TAREFA DO EXERCÍCIO A ▸ No texto sobre racismo no desporto, qual era o título do debate em que António Simões lançou a sua proposta?
TAREFA DO EXERCÍCIO B ▸ Prolongue o texto sobre racismo no desporto a partir da sua última frase.

EXCERTO FORNECIDO ▸
O desporto é uma arma fundamental para combater o racismo, devido à “atitude solidária” prevalecente entre os atletas, mas “o Estado deve legislar” sobre a matéria para erradicar o fenómeno “e não deixar que o crime compense”, considera António Simões, antiga glória do Benfica.
A proposta do mundialmente conhecido jogador de futebol, que pertenceu à magnífica geração de 60 que conquistou uma Taça dos Campeões pelo Benfica e o 3º lugar no Mundial de 1966 pela Seleção Portuguesa, foi lançada num debate intitulado “Pensar o Racismo no Desporto”, que juntou, em Lisboa, atletas, dirigentes desportivos e líderes de organizações de apoio às populações imigrantes em Portugal.
“O desporto proporciona a oportunidade de sermos companheiros. No balneário aprende-se algo importante que pode ser transmitido”, a ideia de que “as nossas virtudes ganham sempre aos nossos defeitos”, disse o antigo jogador de futebol que aos 75 anos diz ter “legitimidade para falar” e dispensou ovações que recebeu ao longo das intervenções que fez para sugerir mudanças na sociedade portuguesa visando emendar aquilo que considerou “estar mal” quando o assunto é racismo.
“Lá em casa tenho uma parede só de medalhas. E quando quero olho para lá e levanto o meu ego que corresponde a dez anos” disse em protesto.
As práticas discriminatórias que ocorrem no desporto em Portugal e as formas de integração de grupos racializados foram a tónica dominante de uma discussão em que um dos alvos centrais foram os “media”, que, para a generalidade dos intervenientes, têm primado por uma abordagem enviesada sobre o fenómeno racismo.

MATERIAL EXTRAÍDO ▸
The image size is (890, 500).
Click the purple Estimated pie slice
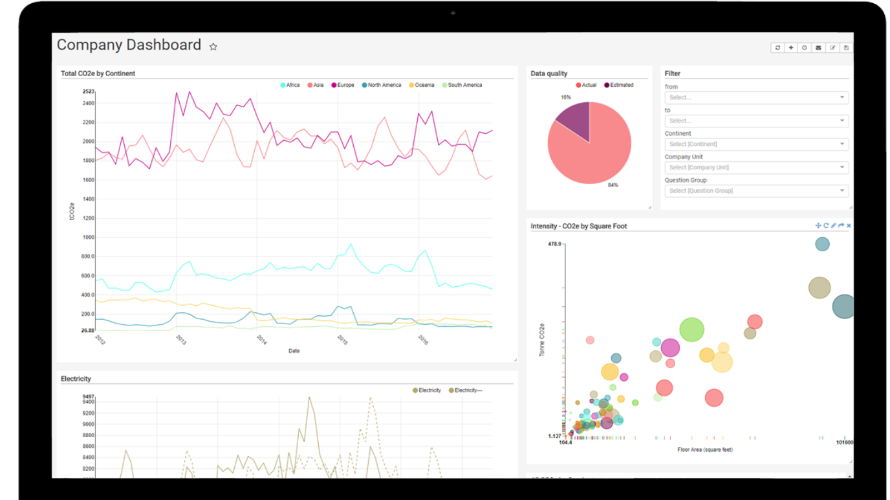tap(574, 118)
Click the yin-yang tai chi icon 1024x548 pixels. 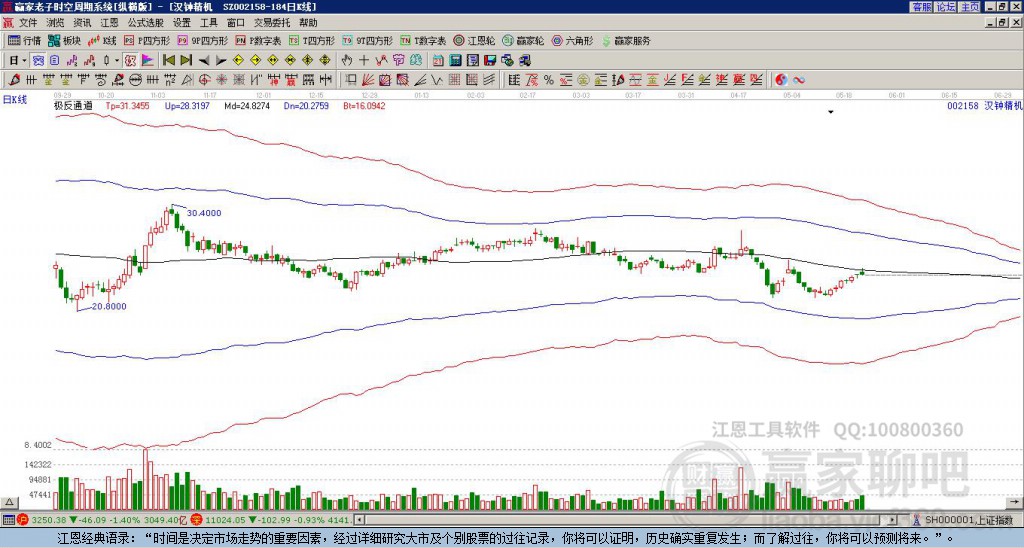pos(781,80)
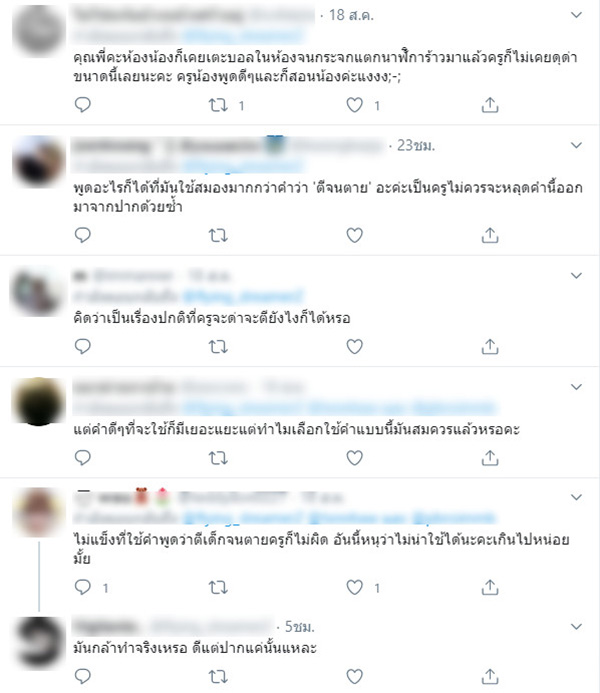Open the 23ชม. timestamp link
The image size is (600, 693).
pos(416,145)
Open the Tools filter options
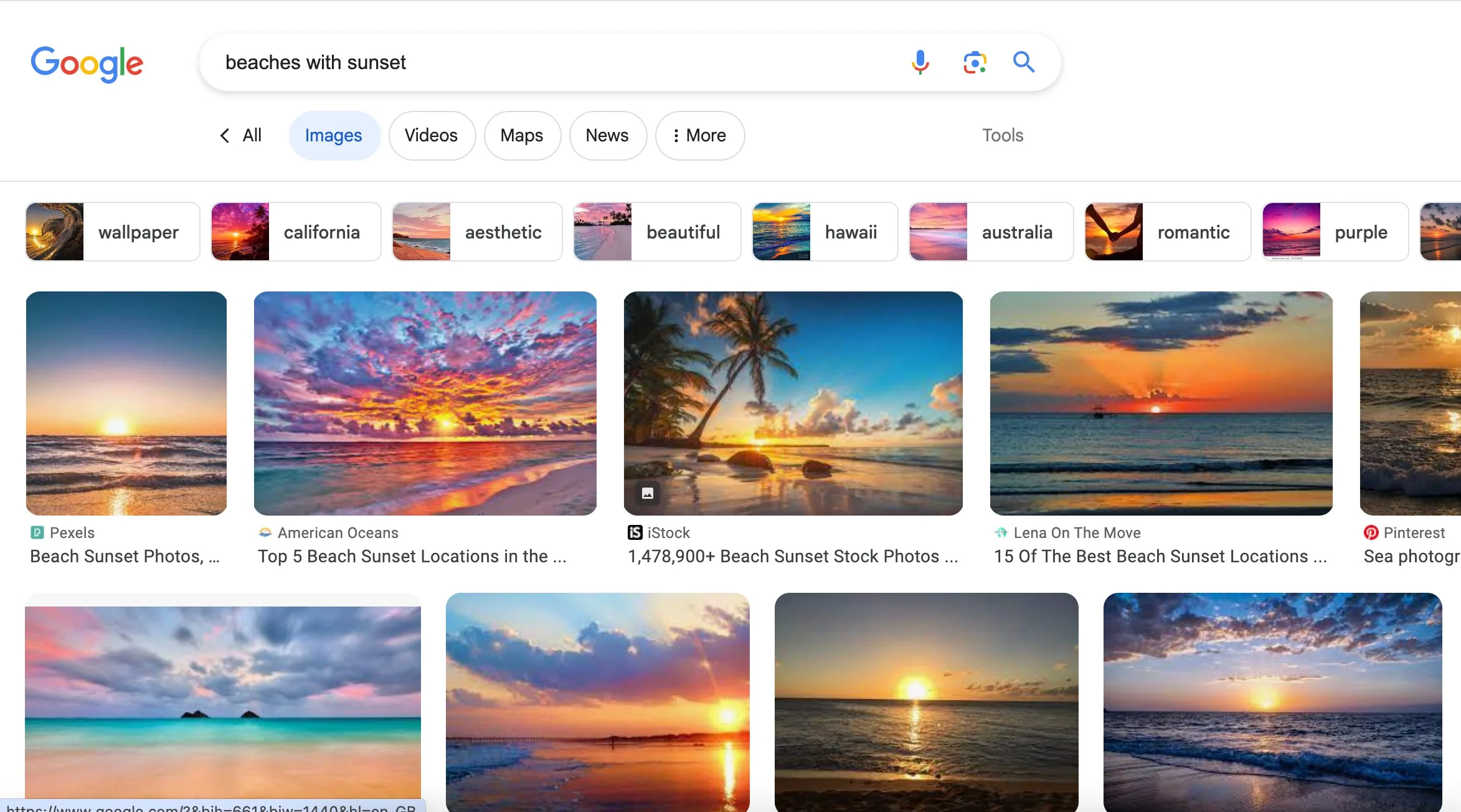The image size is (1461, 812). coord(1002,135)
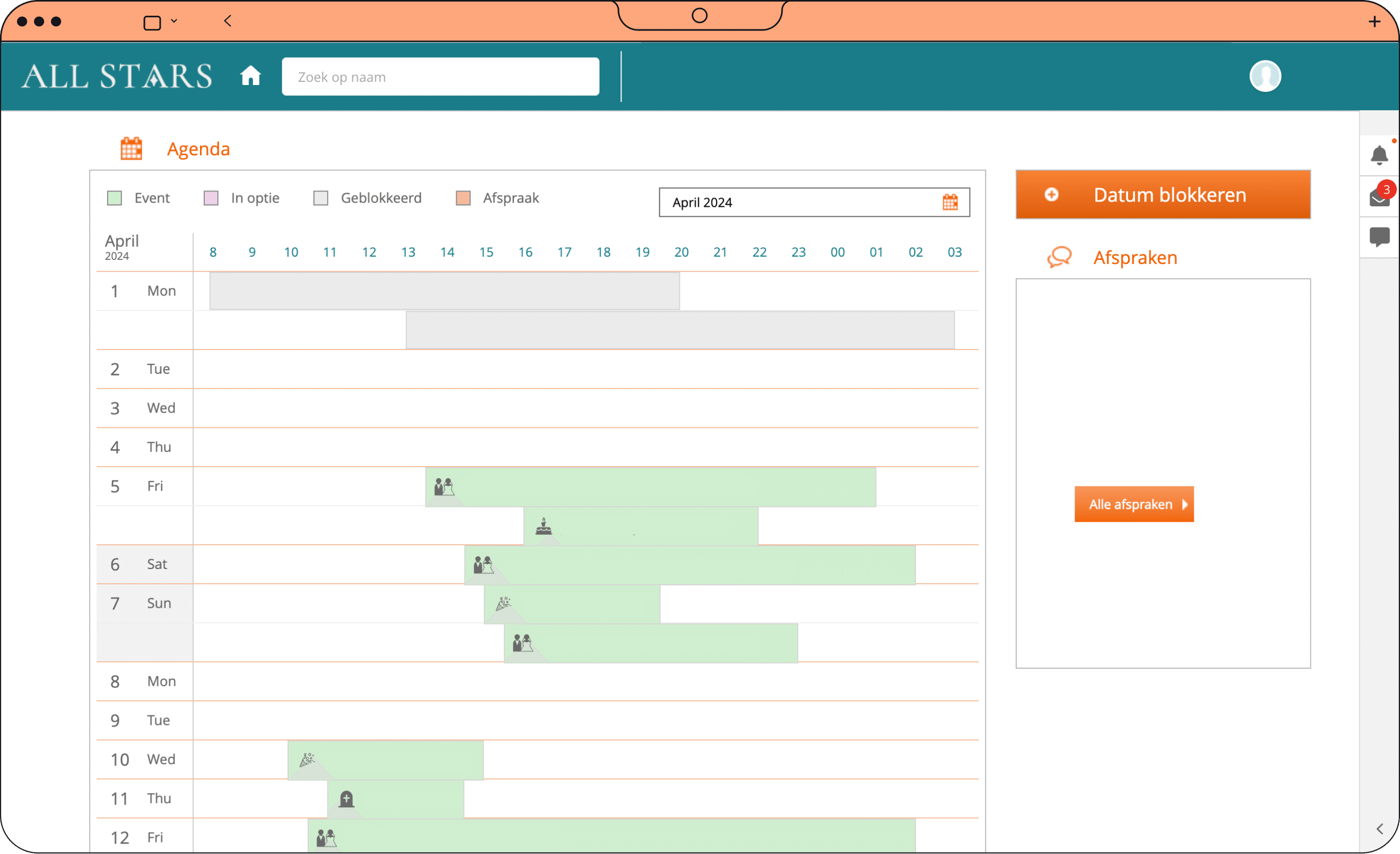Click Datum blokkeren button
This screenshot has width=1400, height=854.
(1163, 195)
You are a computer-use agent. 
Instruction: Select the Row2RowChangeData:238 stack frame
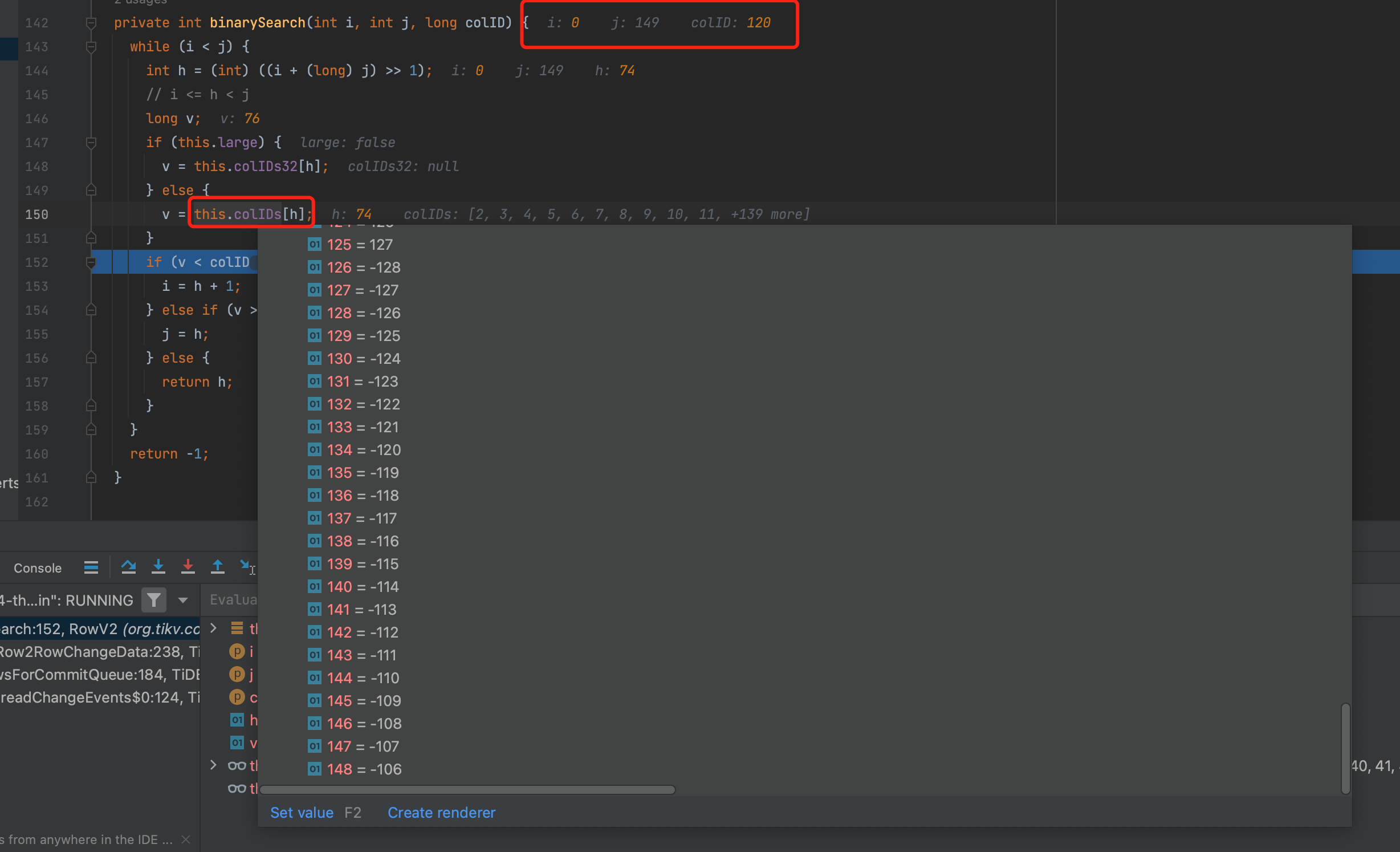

RESULTADO DO EXERCÍCIO A ▸ “Pensar o Racismo no Desporto”

RESULTADO DO EXERCÍCIO B ▸
“Há quem queira evidenciar esse racismo que não existe” no desporto de forma isolada, quando as práticas do racismo devem ser atribuídas aos mais setores da sociedade, considerou António Simões.
“O desporto tem uma atitude mais solidária do que a generalidade de outros setores da sociedade” no que respeita ao racismo, afirmou o ex-jogador, apontando, como exemplo de espírito de companheirismo numa equipa, um episódio que ocorreu na época em que ainda jogava para o Benfica.
Segundo António Simões, o Benfica teve um jogador de futebol descendente de são-tomenses – de nome Guilherme Espírito Santo – que representou o clube entre 1936 e 1949. Um dia quando a equipa foi a uma instância turística, o jogador foi barrado pela sua cor da pele, tendo sido remetido para dormir num anexo.
Mas “a equipa toda reagiu: se ele vai ao anexo então vamos todo”, contou António Simões para demonstrar o nível de solidariedade que existe no desporto.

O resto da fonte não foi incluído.